Monday 27 September 2010

The Book Sponge

I have a habit, and I’m not sure whether it is good or bad. Sometimes when I’m reading, a sentence or a paragraph just leaps out at me. It’s a cliché, but some things just resonate. So I write them down somewhere. I almost highlighted something in a novel the other day, but then I thought that would make me look a bit too much like some kind of literature student.

So, why could this possibly be bad, you ask? Well, I believe that I am a sponge. I do it with music, with pop culture, and with books. I absorb things until they are pretty much a part of me. With music, this involves semi-obsessively listening to my latest crush, which tends to be reflected when I next pick up a guitar. With odd slices of pop culture, it involves internalising and then quoting with irksome frequency (I have done this one since I was a child; everyone does, to some extent). With books, this involves cutting out pieces that I particularly like and leaving them lying around on my laptop. Then I read them a few more times every now and then. It’s a sort of bluffer’s guide to knowing the whole book really well, I suppose. It means that a part of it remains lodged in memory.

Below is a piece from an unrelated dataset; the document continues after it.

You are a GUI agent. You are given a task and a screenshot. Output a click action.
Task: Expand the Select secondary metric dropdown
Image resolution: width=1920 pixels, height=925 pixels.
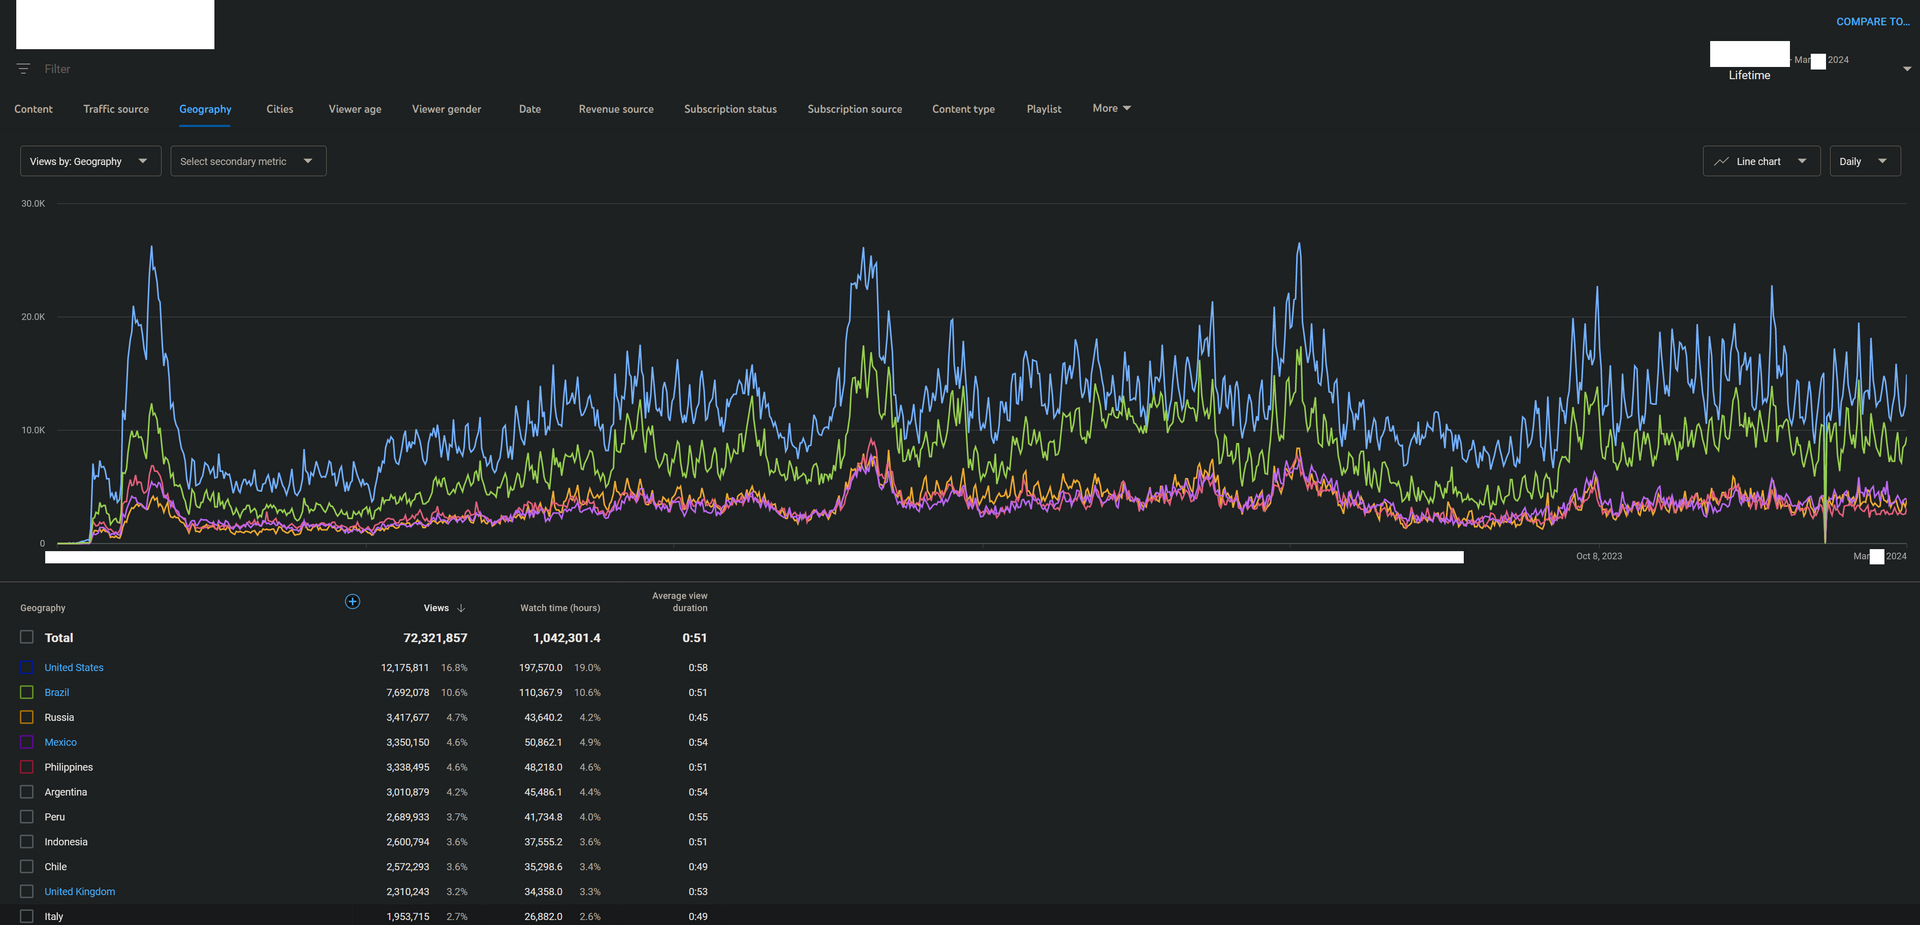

Naturally, I blame my father for this. His memory is like a mutilated encyclopaedia of snatches of poetry, literary references, bad jokes and obscene limericks. I have only just realised that I am doing more or less the same thing. Witness:

There was a young man named Dave,

Who kept a dead whore in a cave,

He said, ‘I know it’s disgusting,

And she needs a good dusting,

But think of the money I’ll save.’


See?

I am a sponge, and when it comes to books I have a theory. It is a theory worthy of one of Borges’ characters. Remember Pierre Menard, Author of the Quixote? It is a short story about a modern-day individual who attempts to recreate Don Quixote. Not to copy it, but to write it again from scratch. He immerses himself in the language and the culture of the period, and he writes little stumps of the story which are identical to the original, yet somehow infinitely richer and more sublime.

If I can absorb styles of writing - in my more deluded moments I sometimes think I have a gift for writing pastiches – then the logical step is to read, and absorb, as many books as possible. I won’t say all of them, because there’s a lot of tripe out there. And I won’t say that I will attempt to recreate them, as Borges’ character does. Much as I enjoy picking small holes in the boundaries between reality and fiction, I do ultimately live in the real world. But if I didn't, this would be my masterplan for literary world domination.